大塚明夫、声優志望の若者に忠言「ちやほやされたいでもいい」
自分のやりたいことを本当に見極められていないと、いつまで経っても満たされることは難しいかもしれません(写真:Fast&Slow/PIXTA)

『攻殻機動隊』シリーズのバトー役や、『機動戦士ガンダム0083』のアナベル・ガトー役など、多くの代表作を持つベテラン声優の大塚明夫氏が語る「声優論」。最終回では、「声優志望の若者が陥りがちな失敗」について解説します。

声優として演じたいのか、ちやほやされたいのか、自分のモチベーションを見極めろ。それが、今回お伝えしたい一番のメッセージです。

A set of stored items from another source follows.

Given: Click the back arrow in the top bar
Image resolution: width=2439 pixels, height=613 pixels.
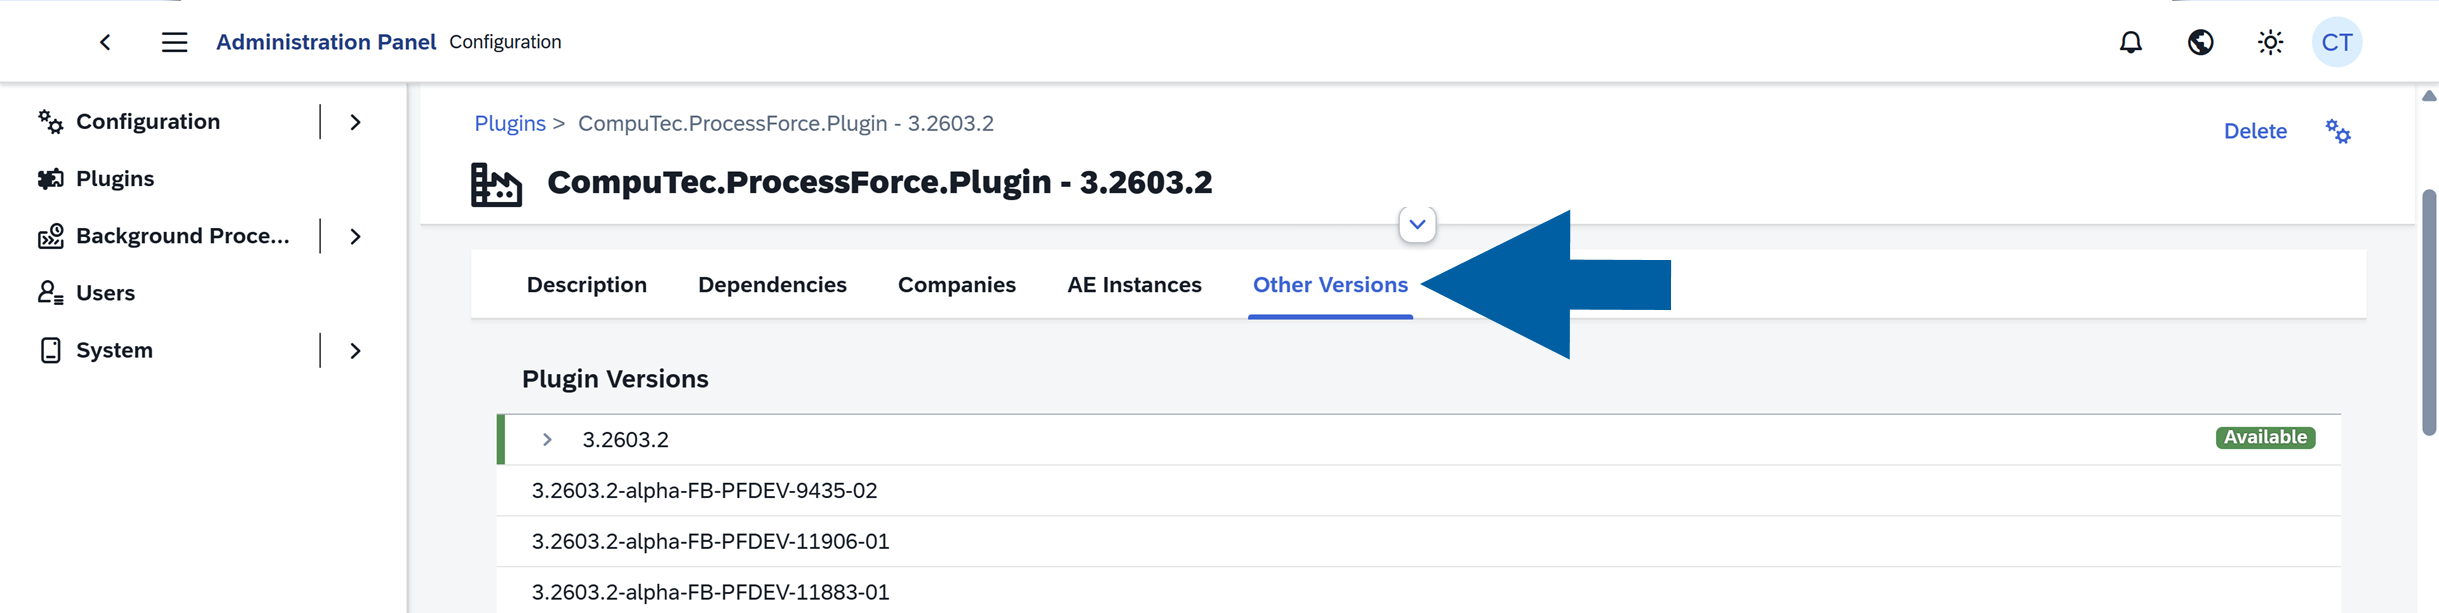Looking at the screenshot, I should click(105, 42).
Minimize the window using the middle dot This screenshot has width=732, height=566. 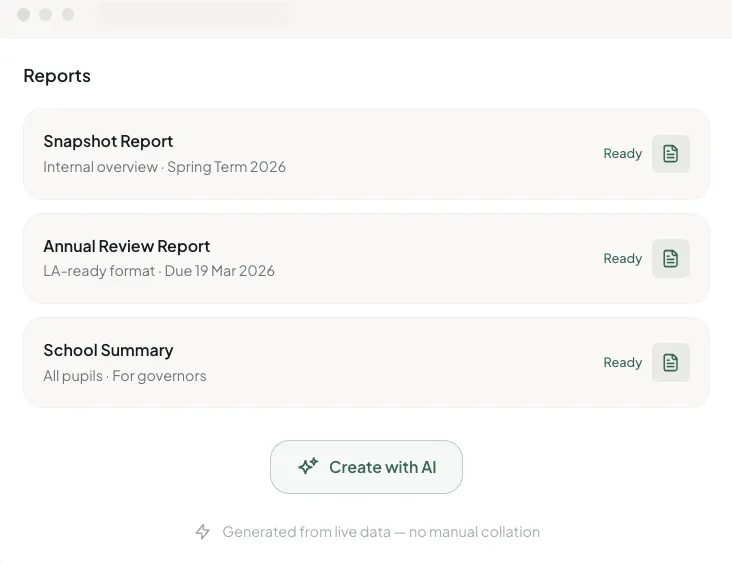click(x=46, y=15)
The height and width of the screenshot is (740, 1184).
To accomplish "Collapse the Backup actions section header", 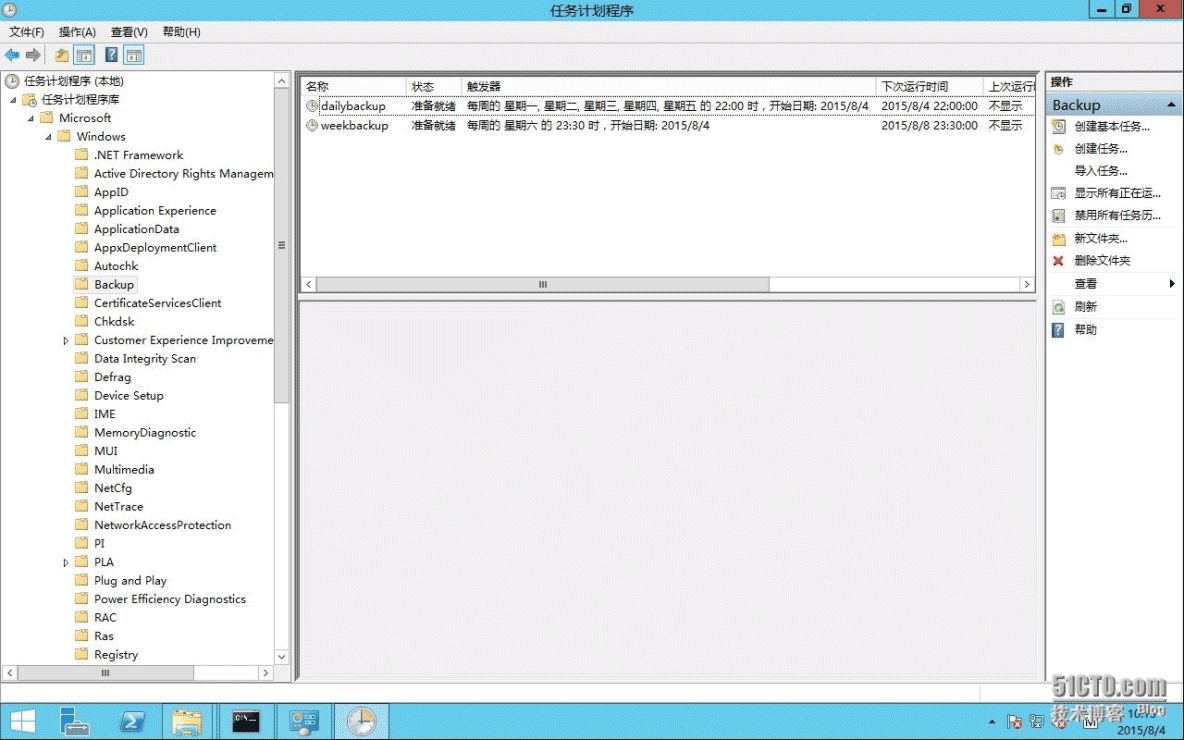I will [x=1171, y=105].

若い声優志望者に「声優になりたい理由」を聞くと、多くの人がもっともらしい理由を口にします。

「芝居が好きで、いろんな役を演じたいからです」

「子どものときにアニメからもらった感動を自分も人に与えたいからです」

しかし、私はこうした言葉をどうも真に受けることができません。「君、本当にそうなの?」と問いかけたくなることがほとんどです。それは彼らが、自分のやりたいことを本当に見極められているように見えないからです。

率直に言うと、声優志望者の多くが「ちやほやされたい」という欲求を隠し持っています。それ自体は悪いものではありません。しかし、自分がどれだけそれを望んでいるのか、その欲求の優先順位がどれだけ高いのかは自覚しておかなければいけません。

君は本当に「声優になりたい」のか?

「ちやほやされたい」が一番の望み、むしろそれしかないのに、「声優になりたい」が自分の欲求だと勘違いしている人はとにかく多いです。「子どもに夢を与えたい」という言葉についても同じです。本当の優先順位はどうなのでしょうか。「子どもに夢を与える」ことが本当にあなたの一番の夢なのですか?それが夢なのであれば手段はほかにもいろいろありそうなものですが、あえてハイリスク・ローリターンな「声優」を選ぶ理由はなんでしょうか。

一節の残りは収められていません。